The Sands family interest in the wine business goes back to 1932 when Marvin’s father Mordecai Sands owned a part of a winery in Queens, NY. After getting out of the navy at the end of WWII, Marvin purchased the Sauerkraut factory in Canandaigua, N.Y for $60,000 which he then turned into a winery called Canandaigua Industries.
The Big Breakthrough
The company experienced middling success for the first ten years of operation. It was only when Marvin set out to create his own brand when he finally struck gold. After a few unsuccessful attempts, he put out a red dessert wine named after his eldest son. Richard’s Wild Irish Rose was launched in 1954 and quickly became the flagship product for Canandaigua. By 1963, Richard’s Wild Irish Rose was generating annual sales of $10 million for the company.
Years later, Marvin explained why he believed the wine had become so successful: “Unlike California flavored wine, Wild Irish Rose is a pure grape wine with no flavors added. It gets its unique taste only from the grape varieties used.”
The First Period of Expansion
The success allowed Canandaigua Industries to buy up other small wineries around the world. By 1984 it had acquired 11 wineries bringing in established brands such as Manischewitz and Italian Swiss Colony.
With the growing empire came greater management challenges. Marvin’s son Robert serves as the current CEO of the company and remembers some key management lessons he picked up from observing his father.
“He really cared about the people who worked for him and he had an open door policy. Regardless of whether the person worked on the bottling line floor or was a senior executive, he treated everyone the same,” Robert told Forbes in a 2013 interview. He was a strong believer in leadership by example and having people emulate what he did as opposed to telling people what to do. He encouraged people to do their best and enjoy what they do. He accomplished things through collaboration, as opposed to command and control.”
The Constellation Expansion
Marvin Sands stepped down in 1993 and handed the reins to his son Richard. The 1990’s saw even more aggressive expansion as the company continued its evolution from being a dessert wine producer to producing and marketing table wines in every tier from the low end to the luxury brands.
In 2000, Richard Sands changed the company name to Constellation Brands to reflect the vast array of products they produce and distribute.

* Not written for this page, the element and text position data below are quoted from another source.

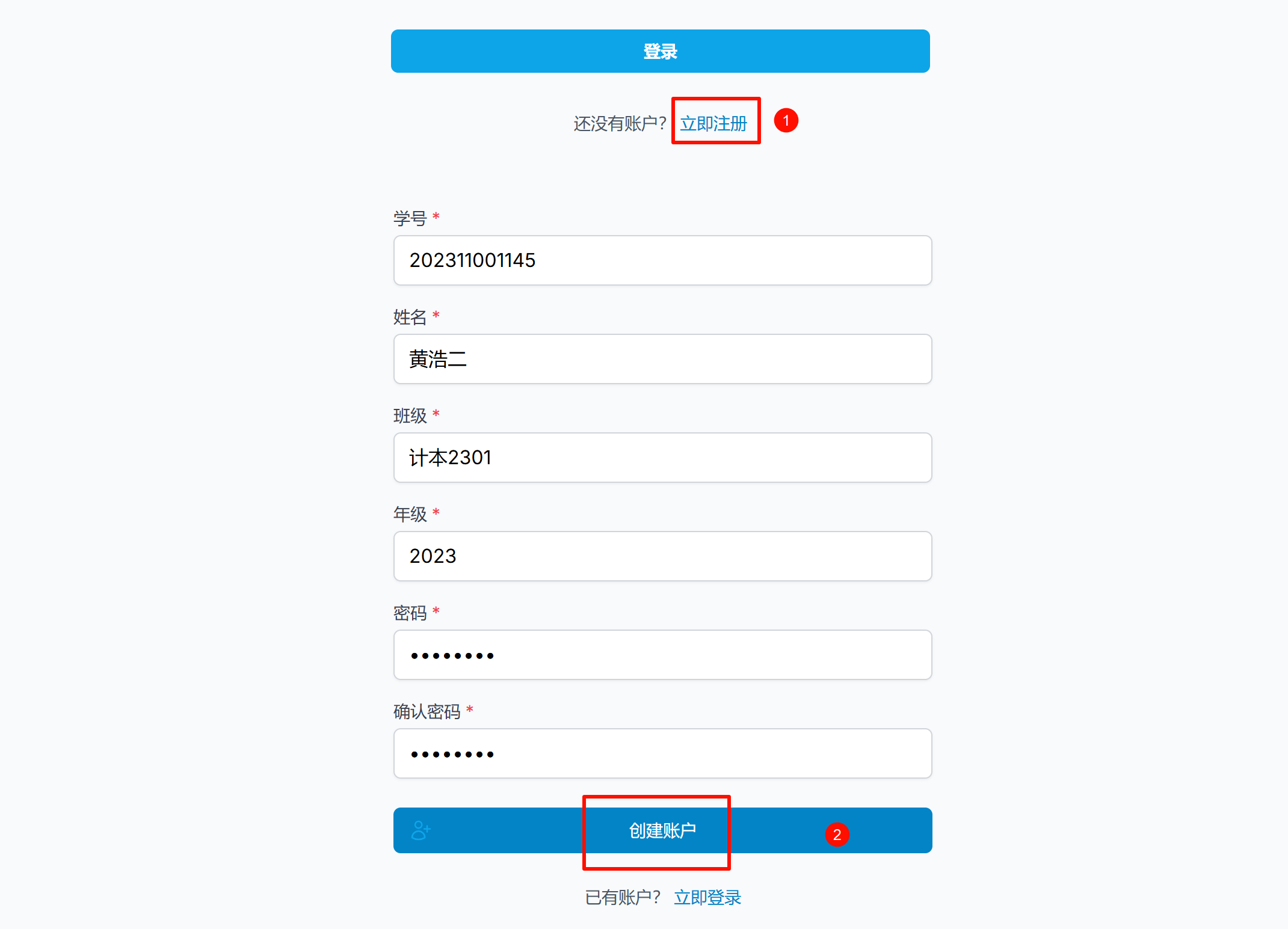Click the 确认密码 password field

point(662,753)
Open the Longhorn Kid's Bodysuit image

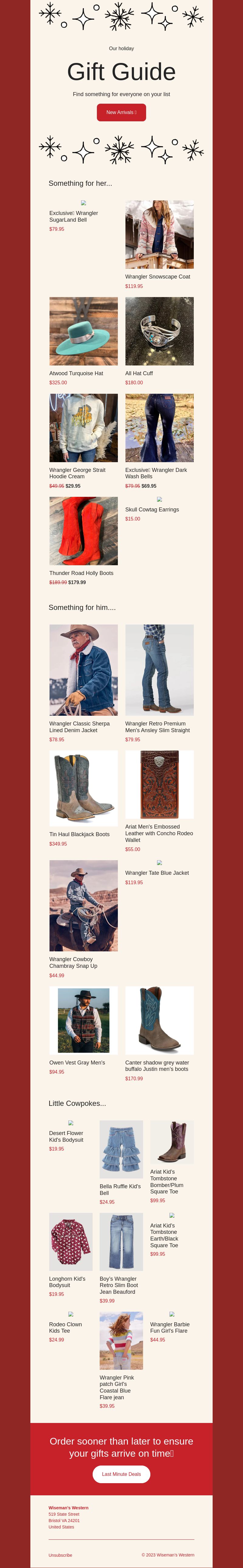point(70,1242)
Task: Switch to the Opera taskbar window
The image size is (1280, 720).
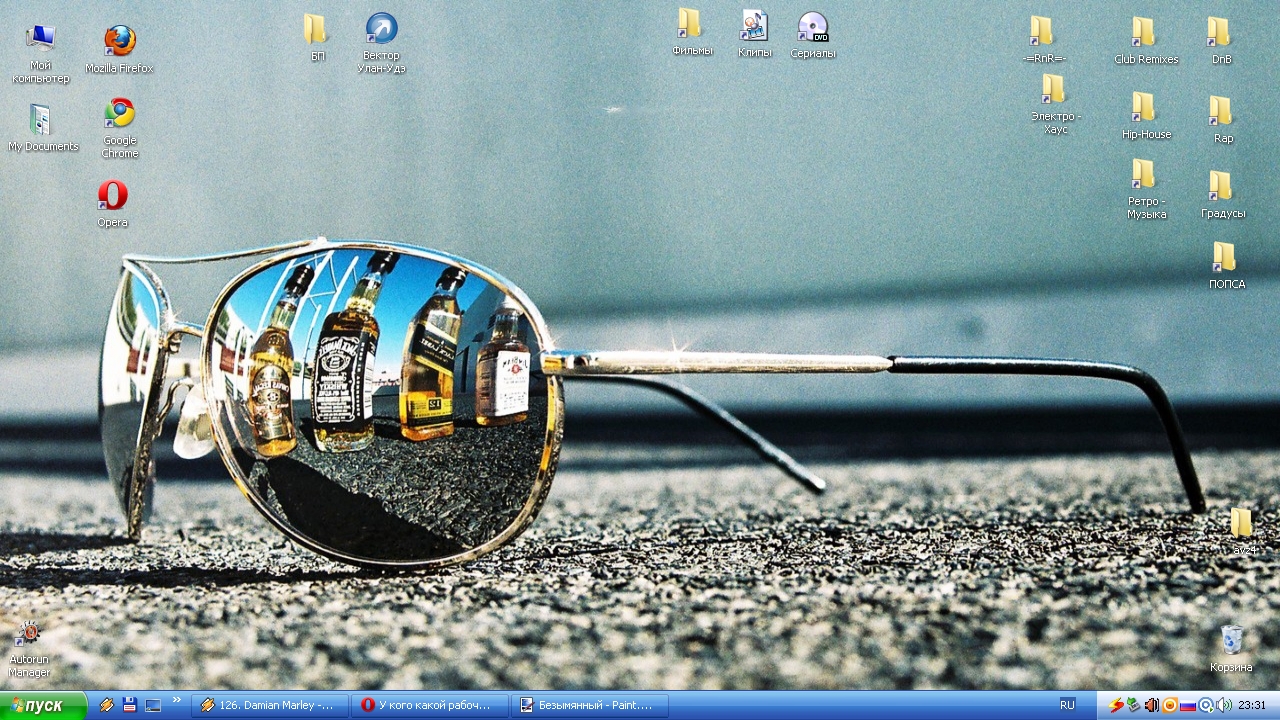Action: [430, 705]
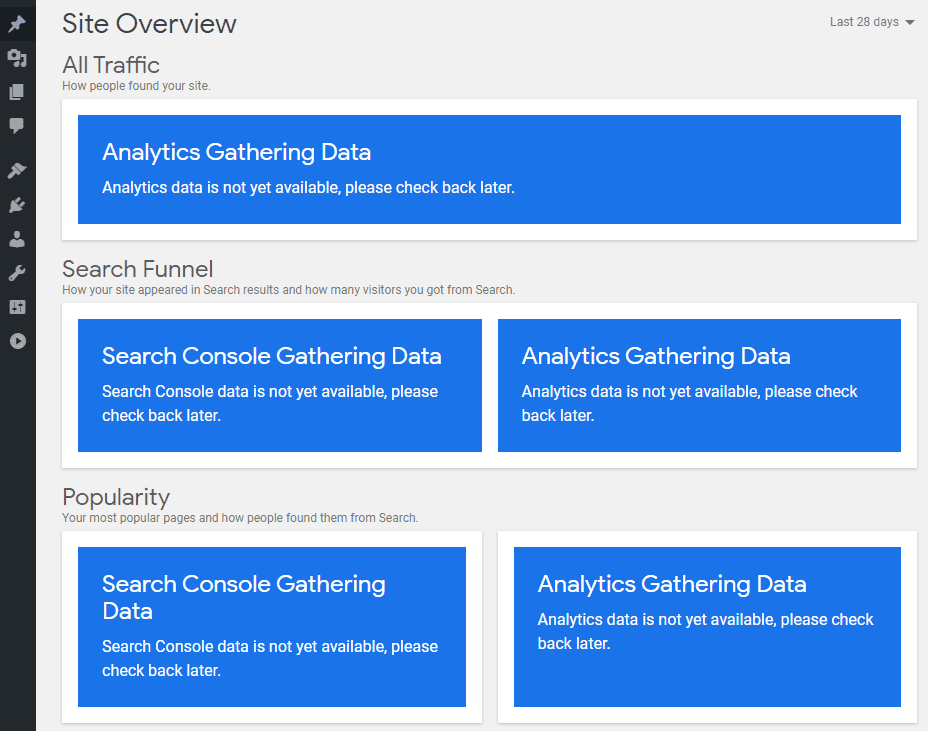The height and width of the screenshot is (731, 928).
Task: Select the Appearance paintbrush icon
Action: coord(16,169)
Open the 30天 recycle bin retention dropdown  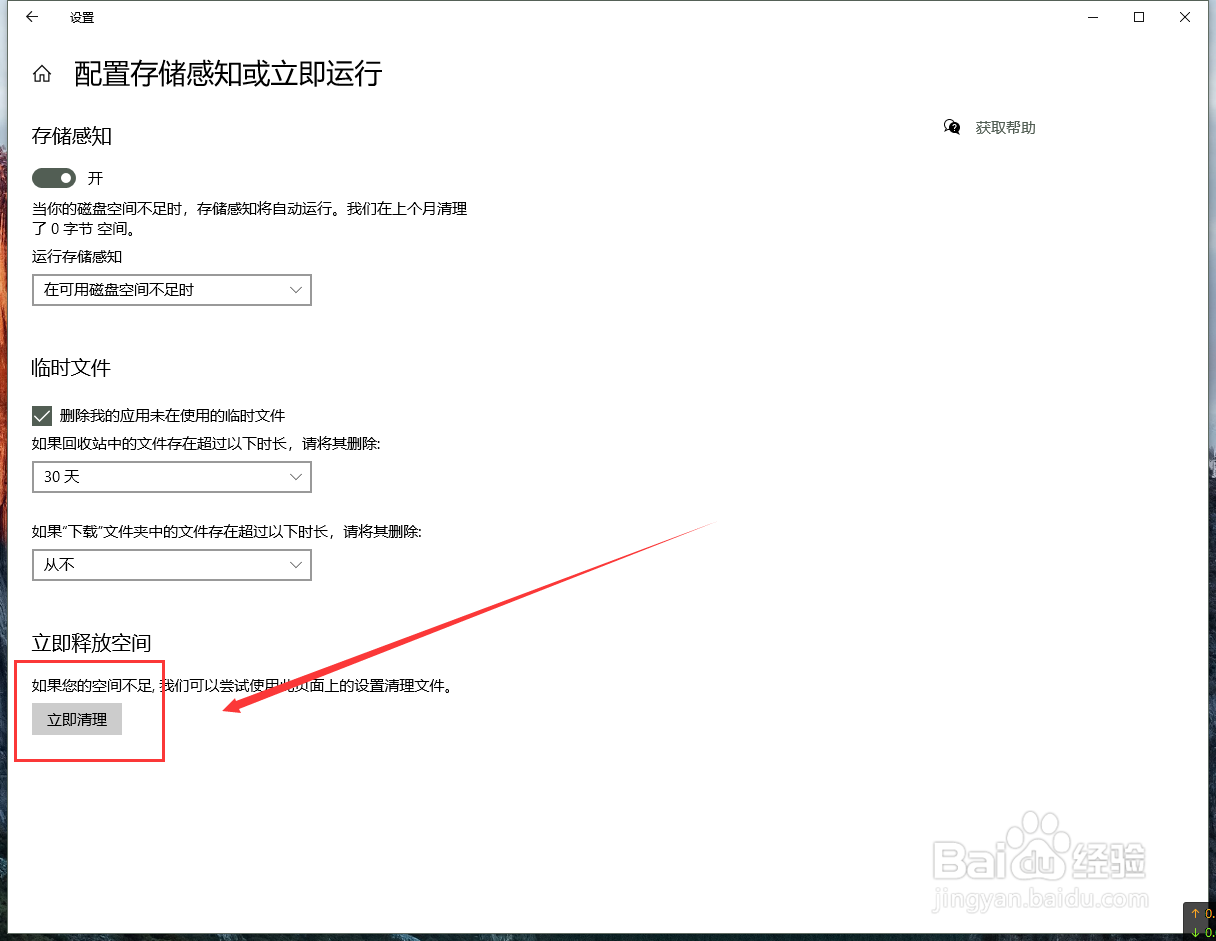(171, 477)
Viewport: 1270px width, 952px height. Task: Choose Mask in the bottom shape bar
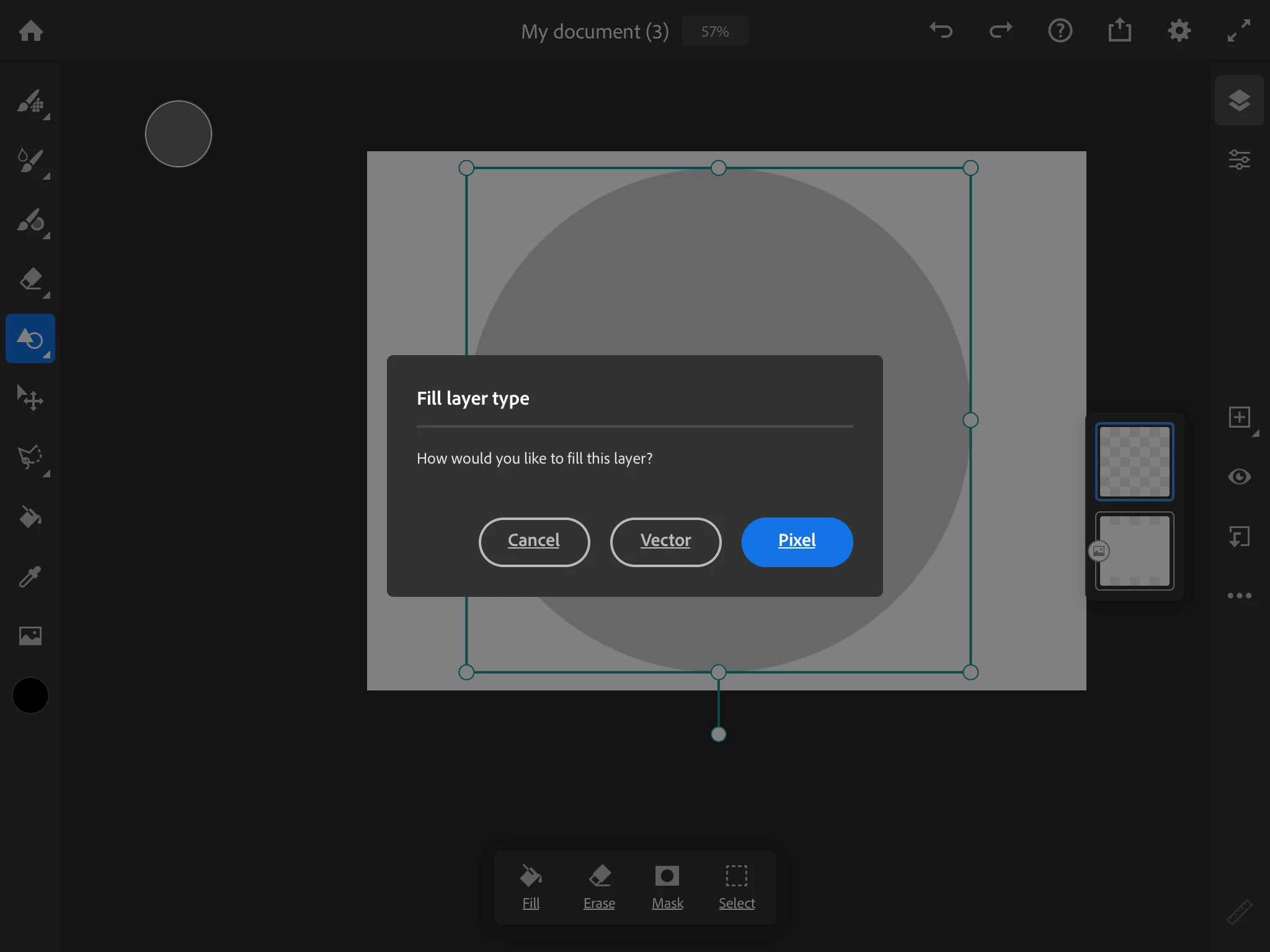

A New CEO and a New Product Skew
In 2007, Robert took over from his brother and had to steer the ship through the worst economy the country had seen since the Great Depression. Robert saw an opportunity in the beer market and in 2013, acquired Grupo Modelo’s U.S. Business from Anheuser-Busch InBev for approximately $4.75 billion. The deal brought the Mexican beer crown jewel Corona under the Constellation umbrella and instantly made them the third largest player on the beer side in the U.S.
Robert sees the premium beer business as a key factor in Constellation’s future success.
“We’ve had dramatic success with Corona, Modelo Especial has now become the No. 2 import in the United States, and Pacifico is coming up right behind it. It’s going to be a fantastic, fantastic growth driver,” Sands said told CNBC earlier this year. “As retailers start realizing that they’re over-allocated to low-margin, low-growth brands and they need to allocate more space to higher-margin, their go-to is going to be the Constellation portfolio. Period.”
Today Constellation has more than 200 alcohol brands, making them the largest wine company in the world, the largest multi-category supplier of beverage alcohol in the United States, and ranks as one of the largest importers of beer in the world.
The inevitable destination for a business started as a run-down sauerkraut factory in 1945.